Bordeando hábilmente la frontera del caos y la anarquía, la presidenta brasileña Dilma Roussef ha asumido una ruta políticamente compleja pero éticamente correcta: ha dado marcha atrás con algunas decisiones de gobierno polémicas y ha ido mucho más allá, al proponer no solo retroceder sino reiniciar el camino hacia nuevas metas.
Diez días de marchas de protesta contra el aumento al transporte colectivo y el rechazo a las inversiones que el Gobierno hace para construir los estadios de la próxima copa mundial llevaron a la mandataria a rectificar la ruta. Depuso el incremento y anunció hace un par de días que convocará a la reforma del sistema político del país, buscando una renovación de la forma de hacer gobierno en la poderosa nación del hemisferio sur.
Rouseff comprendió el riesgo de retroceder en una disposición polémica y, sin duda alguna, contrastó el daño a la gobernabilidad con el daño a los intereses del pueblo. Un presidente puede avanzar por encima del descontento popular y cumplir su voluntad con relativa facilidad en nuestras democracias, pero sabe que agrede los intereses de alguien y falta así al supremo compromiso de servir al pueblo. Sabe también que cada vez que retrocede se expone a la crítica, arriesga la gobernabilidad y se expone a la desobediencia incitada en sectores interesados, porque encuentran estos la medida y el mecanismo para debilitar el ejercicio de la autoridad.
De ahí que a pesar de ser acciones administrativamente necesarias, la forma de resolver el descontento revirtiendo algunas decisiones, siempre llamará a la crítica y la intriga de los enemigos del gobernante. Pocos valorarán la correcta y obligada decisión de enmendar la plana que algunas veces asumen las autoridades, a pesar de que en el fondo quienes protestan lo hacen no solo para hacerse escuchar, sino con la esperanza de que el poder conferido por el pueblo a quienes administran el gobierno sea respetado y obedecido. Eso se llama certeza y supera con creces las expectativas que siempre se acarician en la mente del pueblo.
En este punto cabe hacer una reflexión sobre las consecuencias del retroceso de la señora Roussef: ¿qué hubiera ocurrido si el gobierno brasileño no retrocede e impone a sangre y fuego el nuevo precio al transporte y deja de cumplir con los compromisos domésticos de educación, salud y seguridad con tal de celebrar un campeonato mundial de futbol al máximo nivel imaginable?
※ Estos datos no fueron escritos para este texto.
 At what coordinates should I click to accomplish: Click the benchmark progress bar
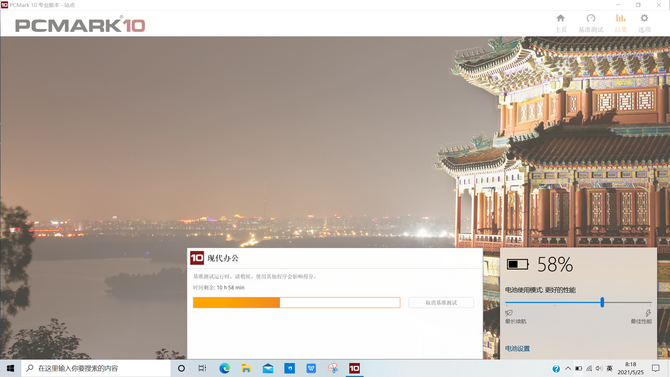[x=297, y=303]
Retroceder ante una protesta comprensible es parte de la democracia. No hay más. Es ejercitar el mandato popular por encima de la decisión individual y/o colegiada del Gobierno. Es comprender que solo siendo fuertes es posible rectificar la marcha y reiniciar la trayectoria que se ofreció y que esperan los ciudadanos. Por eso es que resulta interesante subrayar la acción de la presidenta Roussef: en la mente de los políticos radicales, el retroceso de su contraparte es una muestra de debilidad que debe ser explotada para causar el máximo daño posible al contrincante. La presidenta aceptó el reto, segura de que saldrá airosa. La política entendida como la búsqueda, conservación y gestión del poder tiene un límite, y ese está irremediablemente vinculado con los intereses populares.
Benjamín Disraelí, ex primer ministro británico, sostuvo que la diferencia entre un estadista y un político es que mientras el primero piensa en las futuras generaciones, el segundo piensa en las futuras elecciones. Dilma Roussef lo comprendió y tuvo el valor de anteponer al pueblo sobre el gobierno.